Finetuning Text-to-Image Diffusion Models for Fairness
- URL: http://arxiv.org/abs/2311.07604v2
- Date: Fri, 15 Mar 2024 08:42:39 GMT
- Title: Finetuning Text-to-Image Diffusion Models for Fairness
- Authors: Xudong Shen, Chao Du, Tianyu Pang, Min Lin, Yongkang Wong, Mohan Kankanhalli,
- Abstract summary: We frame fairness as a distributional alignment problem.
Empirically, our method markedly reduces gender, racial, and their intersectional biases for occupational prompts.
Our method supports diverse perspectives of fairness beyond absolute equality.

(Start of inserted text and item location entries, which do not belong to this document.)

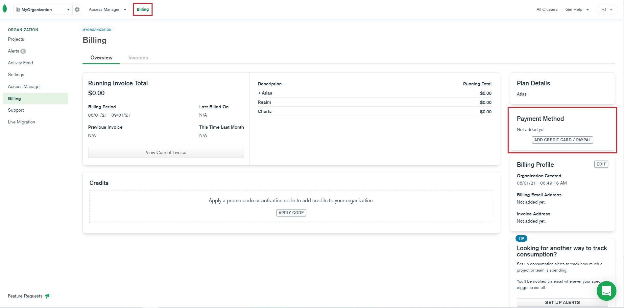
Task: Click the Alerts count badge
Action: click(x=23, y=51)
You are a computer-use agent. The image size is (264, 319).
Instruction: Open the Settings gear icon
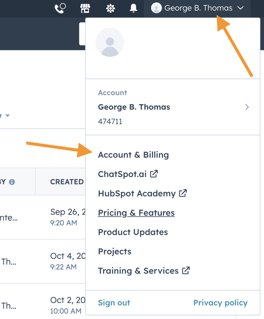[x=110, y=8]
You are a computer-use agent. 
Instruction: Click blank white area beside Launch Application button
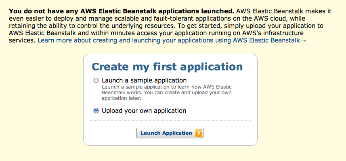pos(227,133)
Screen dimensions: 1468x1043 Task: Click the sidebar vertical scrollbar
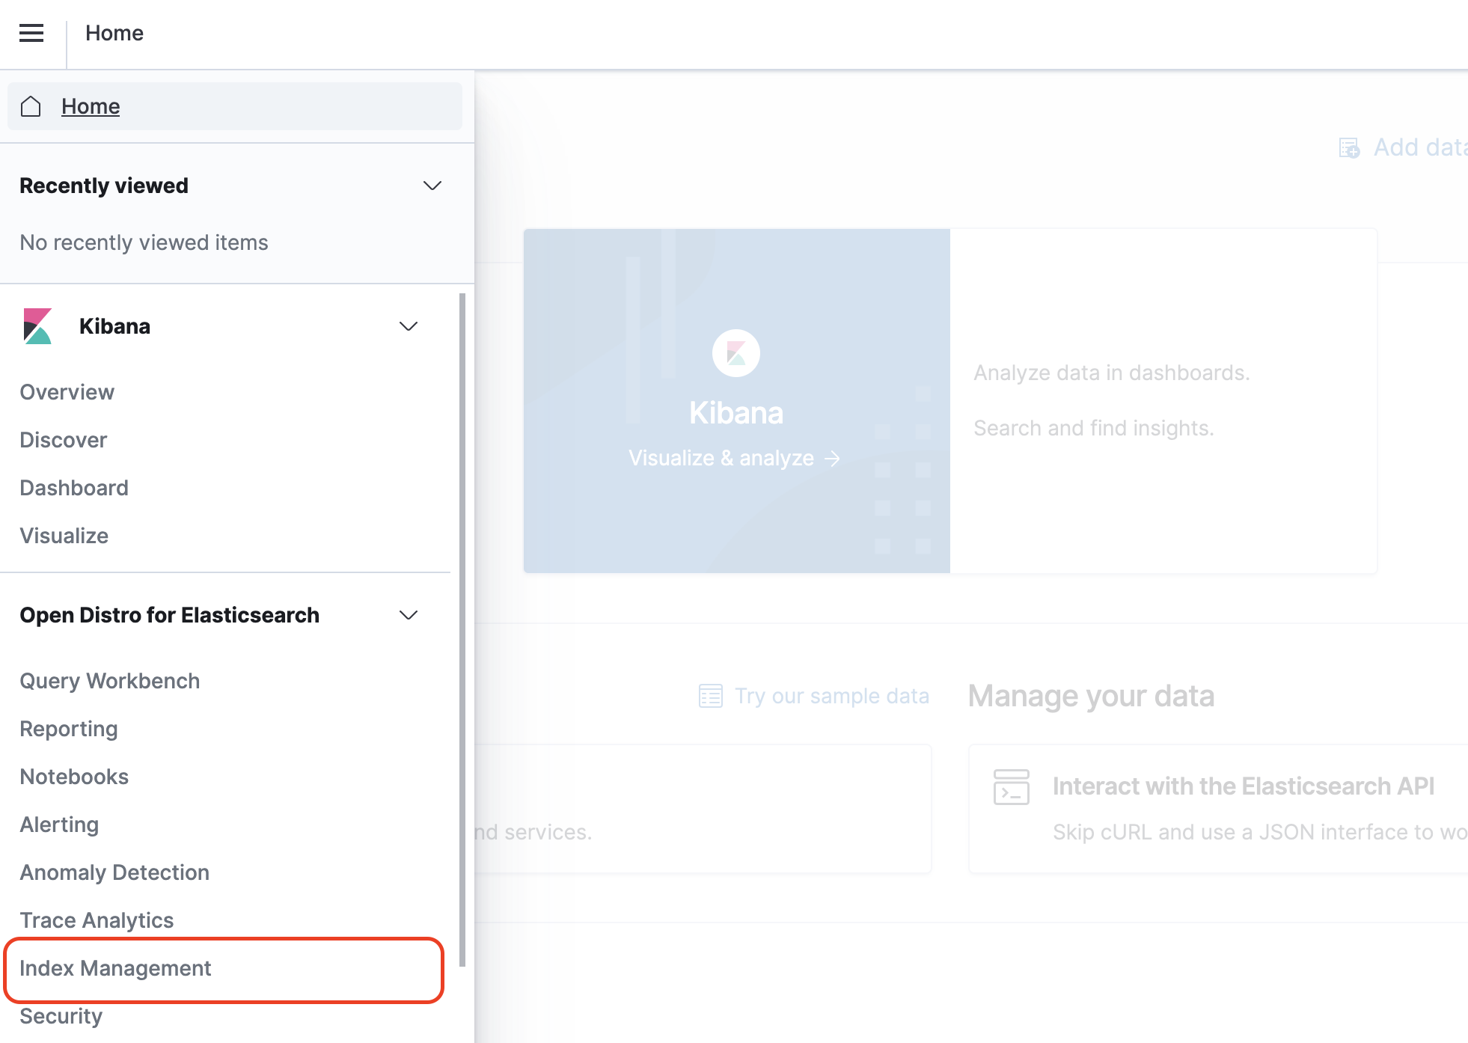[x=462, y=628]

- Score: 43.80733100304361
- License: http://arxiv.org/licenses/nonexclusive-distrib/1.0/
- Abstract: The rapid adoption of text-to-image diffusion models in society underscores an urgent need to address their biases. Without interventions, these biases could propagate a skewed worldview and restrict opportunities for minority groups. In this work, we frame fairness as a distributional alignment problem. Our solution consists of two main technical contributions: (1) a distributional alignment loss that steers specific characteristics of the generated images towards a user-defined target distribution, and (2) adjusted direct finetuning of diffusion model's sampling process (adjusted DFT), which leverages an adjusted gradient to directly optimize losses defined on the generated images. Empirically, our method markedly reduces gender, racial, and their intersectional biases for occupational prompts. Gender bias is significantly reduced even when finetuning just five soft tokens. Crucially, our method supports diverse perspectives of fairness beyond absolute equality, which is demonstrated by controlling age to a $75\%$ young and $25\%$ old distribution while simultaneously debiasing gender and race. Finally, our method is scalable: it can debias multiple concepts at once by simply including these prompts in the finetuning data. We share code and various fair diffusion model adaptors at https://sail-sg.github.io/finetune-fair-diffusion/.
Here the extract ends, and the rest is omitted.